Duas ex-funcionárias de Julio Iglesias denunciaram o cantor à Justiça espanhola, revelando alegações de agressões e humilhações sexuais em uma investigação divulgada nesta terça-feira (13). De acordo com fontes jurídicas, uma denúncia formal foi apresentada no dia 5 de janeiro e está sob análise, sem mais detalhes disponíveis. As acusações vieram à tona após uma reportagem da Univisión e do site elDiario.es, onde as mulheres relataram experiências traumáticas ocorridas em 2021 nas mansões do cantor na República Dominicana e nas Bahamas.
Os relatos incluem não apenas assédio sexual, mas também agressões físicas, com uma das ex-funcionárias afirmando ter sido estuprada. Uma delas, identificada como Rebeca, expressou ter se sentido como um objeto e uma escrava, enquanto a fisioterapeuta Laura também compartilhou suas experiências de trabalho sob condições abusivas. Apesar das tentativas de contato, Julio Iglesias, de 82 anos, não respondeu às acusações, enquanto sua imagem pública, construída ao longo de décadas, começa a ser questionada.

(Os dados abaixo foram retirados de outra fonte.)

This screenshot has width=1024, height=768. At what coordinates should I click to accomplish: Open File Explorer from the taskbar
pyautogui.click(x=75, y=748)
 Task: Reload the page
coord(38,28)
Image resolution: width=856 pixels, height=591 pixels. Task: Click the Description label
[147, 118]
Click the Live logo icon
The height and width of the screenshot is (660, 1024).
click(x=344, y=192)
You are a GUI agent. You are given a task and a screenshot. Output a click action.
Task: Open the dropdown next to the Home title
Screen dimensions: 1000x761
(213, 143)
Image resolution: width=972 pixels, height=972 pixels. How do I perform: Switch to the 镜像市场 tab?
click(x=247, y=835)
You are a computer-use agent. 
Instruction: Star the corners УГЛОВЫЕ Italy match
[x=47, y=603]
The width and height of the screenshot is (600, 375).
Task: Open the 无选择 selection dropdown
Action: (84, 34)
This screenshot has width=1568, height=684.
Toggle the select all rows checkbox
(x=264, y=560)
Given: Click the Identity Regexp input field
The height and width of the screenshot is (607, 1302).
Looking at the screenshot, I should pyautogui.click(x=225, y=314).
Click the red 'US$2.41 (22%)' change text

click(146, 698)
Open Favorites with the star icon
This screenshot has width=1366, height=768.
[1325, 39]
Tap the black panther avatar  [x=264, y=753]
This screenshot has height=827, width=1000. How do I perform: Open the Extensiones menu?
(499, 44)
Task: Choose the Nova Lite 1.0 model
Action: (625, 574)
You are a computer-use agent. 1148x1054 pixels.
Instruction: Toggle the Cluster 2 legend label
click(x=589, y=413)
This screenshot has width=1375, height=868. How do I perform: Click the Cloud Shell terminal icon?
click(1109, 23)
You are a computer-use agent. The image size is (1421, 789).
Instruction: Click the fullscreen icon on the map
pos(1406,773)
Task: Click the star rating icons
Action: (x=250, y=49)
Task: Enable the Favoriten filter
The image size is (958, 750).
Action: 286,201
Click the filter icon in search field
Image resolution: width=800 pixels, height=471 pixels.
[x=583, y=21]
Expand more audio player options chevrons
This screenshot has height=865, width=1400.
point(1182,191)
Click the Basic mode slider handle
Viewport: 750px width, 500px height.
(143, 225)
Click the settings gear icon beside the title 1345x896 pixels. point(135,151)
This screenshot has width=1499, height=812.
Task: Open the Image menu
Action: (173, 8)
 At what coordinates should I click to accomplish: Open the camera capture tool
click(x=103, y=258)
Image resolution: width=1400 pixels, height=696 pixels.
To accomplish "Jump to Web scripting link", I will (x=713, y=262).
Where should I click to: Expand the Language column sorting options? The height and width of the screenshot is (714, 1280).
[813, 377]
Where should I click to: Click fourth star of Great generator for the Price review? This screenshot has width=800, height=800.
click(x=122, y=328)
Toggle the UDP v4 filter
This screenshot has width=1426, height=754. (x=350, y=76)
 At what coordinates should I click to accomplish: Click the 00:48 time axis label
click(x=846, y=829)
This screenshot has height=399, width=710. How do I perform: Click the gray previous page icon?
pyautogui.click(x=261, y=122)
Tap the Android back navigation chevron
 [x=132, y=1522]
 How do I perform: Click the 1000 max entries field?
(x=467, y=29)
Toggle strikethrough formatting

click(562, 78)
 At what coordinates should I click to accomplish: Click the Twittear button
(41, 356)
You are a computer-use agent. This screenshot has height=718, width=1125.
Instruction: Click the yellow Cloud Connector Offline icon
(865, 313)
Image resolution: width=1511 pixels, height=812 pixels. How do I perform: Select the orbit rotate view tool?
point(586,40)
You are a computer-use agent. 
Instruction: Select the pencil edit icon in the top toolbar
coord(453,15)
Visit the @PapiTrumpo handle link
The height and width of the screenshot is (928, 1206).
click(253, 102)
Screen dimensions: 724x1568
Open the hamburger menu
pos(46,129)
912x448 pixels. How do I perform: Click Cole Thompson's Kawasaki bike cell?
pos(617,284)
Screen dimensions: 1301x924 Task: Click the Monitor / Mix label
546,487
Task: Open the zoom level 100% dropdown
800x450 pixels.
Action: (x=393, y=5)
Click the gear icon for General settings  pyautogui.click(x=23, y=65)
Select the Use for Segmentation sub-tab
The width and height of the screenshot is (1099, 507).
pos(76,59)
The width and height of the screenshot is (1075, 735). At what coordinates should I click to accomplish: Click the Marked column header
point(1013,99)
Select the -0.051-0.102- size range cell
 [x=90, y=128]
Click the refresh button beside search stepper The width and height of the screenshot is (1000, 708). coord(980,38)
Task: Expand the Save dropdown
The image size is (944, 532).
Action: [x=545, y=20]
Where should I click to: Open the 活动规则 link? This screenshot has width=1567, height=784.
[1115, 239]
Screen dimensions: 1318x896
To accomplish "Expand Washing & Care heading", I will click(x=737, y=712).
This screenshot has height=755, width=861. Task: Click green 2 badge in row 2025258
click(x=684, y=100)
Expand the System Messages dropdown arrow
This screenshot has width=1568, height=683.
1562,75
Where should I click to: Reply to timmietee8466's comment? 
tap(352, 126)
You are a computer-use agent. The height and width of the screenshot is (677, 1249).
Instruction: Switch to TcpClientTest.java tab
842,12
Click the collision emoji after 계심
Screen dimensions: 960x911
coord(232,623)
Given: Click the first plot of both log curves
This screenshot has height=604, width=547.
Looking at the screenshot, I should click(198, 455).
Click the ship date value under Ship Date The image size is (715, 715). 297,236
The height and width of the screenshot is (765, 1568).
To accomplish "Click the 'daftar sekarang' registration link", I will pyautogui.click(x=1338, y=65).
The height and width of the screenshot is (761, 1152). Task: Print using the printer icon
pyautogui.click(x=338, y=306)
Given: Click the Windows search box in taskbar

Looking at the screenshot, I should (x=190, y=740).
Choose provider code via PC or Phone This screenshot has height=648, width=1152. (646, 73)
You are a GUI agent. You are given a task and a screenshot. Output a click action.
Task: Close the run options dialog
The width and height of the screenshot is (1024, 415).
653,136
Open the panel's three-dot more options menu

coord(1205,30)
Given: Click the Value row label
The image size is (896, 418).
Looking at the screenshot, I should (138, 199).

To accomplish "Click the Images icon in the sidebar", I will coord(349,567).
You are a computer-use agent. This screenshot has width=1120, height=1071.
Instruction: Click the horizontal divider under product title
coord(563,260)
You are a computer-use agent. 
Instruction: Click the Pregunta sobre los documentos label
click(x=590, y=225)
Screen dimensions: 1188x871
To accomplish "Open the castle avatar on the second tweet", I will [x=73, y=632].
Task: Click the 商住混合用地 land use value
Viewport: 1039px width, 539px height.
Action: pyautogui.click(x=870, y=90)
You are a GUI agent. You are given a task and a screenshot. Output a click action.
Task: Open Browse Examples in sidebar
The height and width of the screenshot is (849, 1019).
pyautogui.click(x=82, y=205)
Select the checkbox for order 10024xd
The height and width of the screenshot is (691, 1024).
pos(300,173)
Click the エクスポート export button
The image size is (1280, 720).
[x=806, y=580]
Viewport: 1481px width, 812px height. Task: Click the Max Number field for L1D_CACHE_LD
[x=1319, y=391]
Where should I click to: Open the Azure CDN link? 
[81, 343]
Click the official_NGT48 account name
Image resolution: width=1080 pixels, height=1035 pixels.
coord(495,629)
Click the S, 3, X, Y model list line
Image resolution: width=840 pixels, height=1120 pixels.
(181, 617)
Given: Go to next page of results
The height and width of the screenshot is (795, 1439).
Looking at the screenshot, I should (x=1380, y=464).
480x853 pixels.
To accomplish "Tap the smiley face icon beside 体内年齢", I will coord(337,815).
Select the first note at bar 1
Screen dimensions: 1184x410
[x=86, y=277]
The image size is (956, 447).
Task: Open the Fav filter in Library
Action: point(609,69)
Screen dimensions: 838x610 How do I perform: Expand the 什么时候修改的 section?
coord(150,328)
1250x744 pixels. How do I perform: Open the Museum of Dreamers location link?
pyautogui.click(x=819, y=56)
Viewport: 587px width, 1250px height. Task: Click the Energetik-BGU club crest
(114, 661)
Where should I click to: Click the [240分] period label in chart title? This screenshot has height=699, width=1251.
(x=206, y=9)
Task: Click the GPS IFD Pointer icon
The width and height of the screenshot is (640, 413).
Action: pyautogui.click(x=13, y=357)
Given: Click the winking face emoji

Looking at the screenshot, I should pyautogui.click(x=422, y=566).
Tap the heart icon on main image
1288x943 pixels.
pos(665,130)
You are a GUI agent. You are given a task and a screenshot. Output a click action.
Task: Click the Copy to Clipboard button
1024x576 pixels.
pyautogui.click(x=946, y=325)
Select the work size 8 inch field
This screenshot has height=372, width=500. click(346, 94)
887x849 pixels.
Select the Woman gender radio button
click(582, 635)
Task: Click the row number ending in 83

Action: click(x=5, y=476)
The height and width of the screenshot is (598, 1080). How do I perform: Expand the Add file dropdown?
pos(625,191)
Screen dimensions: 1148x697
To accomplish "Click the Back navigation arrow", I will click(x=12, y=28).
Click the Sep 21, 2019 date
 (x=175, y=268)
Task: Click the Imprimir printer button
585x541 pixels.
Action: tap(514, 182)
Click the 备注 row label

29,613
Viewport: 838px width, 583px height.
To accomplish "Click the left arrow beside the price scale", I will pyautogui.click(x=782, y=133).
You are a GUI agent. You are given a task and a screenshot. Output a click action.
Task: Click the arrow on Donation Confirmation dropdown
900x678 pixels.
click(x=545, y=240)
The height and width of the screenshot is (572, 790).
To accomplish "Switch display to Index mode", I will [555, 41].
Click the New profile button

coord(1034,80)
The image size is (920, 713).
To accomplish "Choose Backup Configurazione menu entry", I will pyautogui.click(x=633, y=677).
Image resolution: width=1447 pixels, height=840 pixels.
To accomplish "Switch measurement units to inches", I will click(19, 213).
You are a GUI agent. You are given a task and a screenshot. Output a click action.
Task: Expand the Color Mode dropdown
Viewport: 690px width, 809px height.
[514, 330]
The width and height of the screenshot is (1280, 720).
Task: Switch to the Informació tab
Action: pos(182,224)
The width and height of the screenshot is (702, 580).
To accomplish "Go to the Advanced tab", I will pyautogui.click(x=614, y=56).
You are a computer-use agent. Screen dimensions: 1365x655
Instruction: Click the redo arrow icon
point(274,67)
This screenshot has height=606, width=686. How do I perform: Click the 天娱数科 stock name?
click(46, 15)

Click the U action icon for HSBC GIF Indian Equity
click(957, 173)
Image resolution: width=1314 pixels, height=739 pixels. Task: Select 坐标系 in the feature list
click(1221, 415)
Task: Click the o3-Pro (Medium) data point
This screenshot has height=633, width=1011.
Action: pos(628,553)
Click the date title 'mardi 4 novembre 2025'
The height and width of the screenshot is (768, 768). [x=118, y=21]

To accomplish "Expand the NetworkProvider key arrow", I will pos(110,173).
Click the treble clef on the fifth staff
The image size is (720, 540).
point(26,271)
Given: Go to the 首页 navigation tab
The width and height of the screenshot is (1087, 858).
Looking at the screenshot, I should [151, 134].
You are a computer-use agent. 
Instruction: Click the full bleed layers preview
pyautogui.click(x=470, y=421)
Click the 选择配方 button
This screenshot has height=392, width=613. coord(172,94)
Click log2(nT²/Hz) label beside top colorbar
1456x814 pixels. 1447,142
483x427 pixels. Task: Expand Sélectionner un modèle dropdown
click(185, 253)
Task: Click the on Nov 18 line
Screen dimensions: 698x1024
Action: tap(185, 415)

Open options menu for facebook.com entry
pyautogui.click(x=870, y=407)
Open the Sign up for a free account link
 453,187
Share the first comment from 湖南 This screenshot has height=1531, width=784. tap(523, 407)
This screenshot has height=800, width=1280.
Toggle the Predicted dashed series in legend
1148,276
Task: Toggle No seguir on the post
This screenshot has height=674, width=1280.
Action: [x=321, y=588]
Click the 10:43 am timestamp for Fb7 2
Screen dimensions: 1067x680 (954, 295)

As denúncias geraram repercussão significativa na esfera pública, com a vice-presidente do governo espanhol, Yolanda Díaz, criticando os relatos e chamando atenção para o que descreveu como uma situação de escravidão. Autores e editores, como Ignacio Peyró, expressaram preocupação e prometeram uma revisão de suas obras em face das novas alegações. A situação levanta questões sobre o impacto da cultura do silêncio em casos de abuso e a necessidade de um ambiente onde vítimas possam se manifestar sem medo de retaliação.